Read the full article

 

 

Join the discussion

  1. H

    This is going to sound bitter but I hope all of the people responsible for the insane “you must register in person” contract the virus and become very very ill. The stupidity is rampant, if it saves one child, how many might we save by curbing the spread of this virus. I really do hate hypocrisy.

    Be safe everyone

  2. Rob

    I would bet most SO’s live with their parents. The older the SO, the older their parents are. I live with mine. For me it’s because once I had a career, wife, apartment…but lost it all over time to the registry. Been on the registry close to 25 years now. Had to move back in with mom and dad 5 years ago or live under a bridge. Keep ’em safe people because in a way…(if your situation is similar) they’re keeping you safe.

    • C

      Can’t say I’m overwhelmed with sympathy for cops injured on or off duty any more than I am Nazi conscripts KIA while “following orders.”

  3. Saddles

    Much of this is a patchwork approach. If governments would have left sex along instead of allowing it on, with the invent of the internet, it would have solved a lot of crisis in America but governments are in it for the money as one would seem. Saing one is 16 and when questioned they say , nobody tells me what to do or mom’s not home is a bit questionable. Yes government is greedy in so many ways. I’m just supprised they allowed gambling in Vegas and now look at it all over the nation today in one form or another.

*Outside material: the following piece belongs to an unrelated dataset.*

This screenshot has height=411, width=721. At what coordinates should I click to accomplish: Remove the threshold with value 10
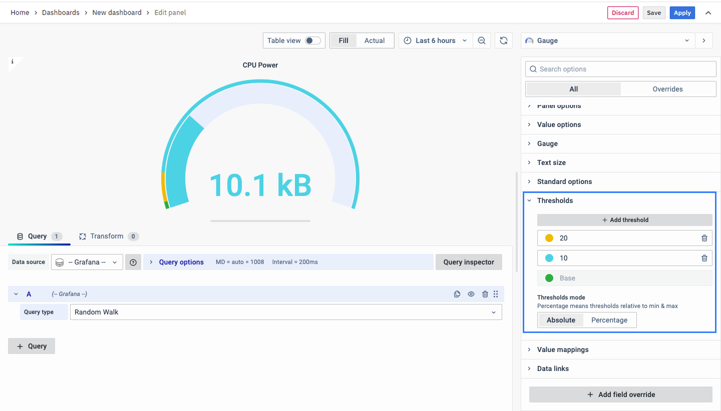tap(704, 258)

    Guess people weren’t happy with playboy magazines or the little smut type mag’s that some read back or soilders took overseas back in the 40’s & 50’s and this stupid darwinism theory was a joke. Talk about a sexual slant type of Inherit the Wind. Today this whole issue is way off key to the way the orginal nation was to be a Nation of freedom and rights, and sex issues were a bit taboo toeven talk about. But today it seems its a bit to much.

    Believe it or not we all still have a thorn in the flesh and yes their are still sexual and physical violence today as their were in the past America has a lot of clean up in the prison system and even the internet crap in this surfing for dollars or being induced by some Law enforcement.

    Much of this internet stuff is like bobbing for apples and and getting a lemon. I’m sure you all as well as myself know that but when attractions get physical well thats another different call but for the truth the internet registry to be viewed of a who’s who that must go as it is discrimination to all and another form of punishment.

  4. td777

    “California, on the other hand, requires homeless individuals on the registry to show up in person every 90 days, according to Bellucci. ”

    No, it’s every 30 days!

    • Janice Bellucci

      @td777 – I am well aware that transients in CA are required to register every 30 days. Unfortunately, I was misquoted on this topic.

  5. Illinois Contact

    More and more jurisdictions are eliminating in-person registration because of the virus — including my city, where apparently all registration has been suspended (a caller was told that the office was closed until further notice). So, if there is no uptick in sex-related crimes in the coming months, which of course there wont be, doesn’t that say something about the ineffectiveness of the registry? Won’t any rational person (even a politician or law enforcement) realize that the evidence is compelling the registry is irrelevant to reducing sex crimes.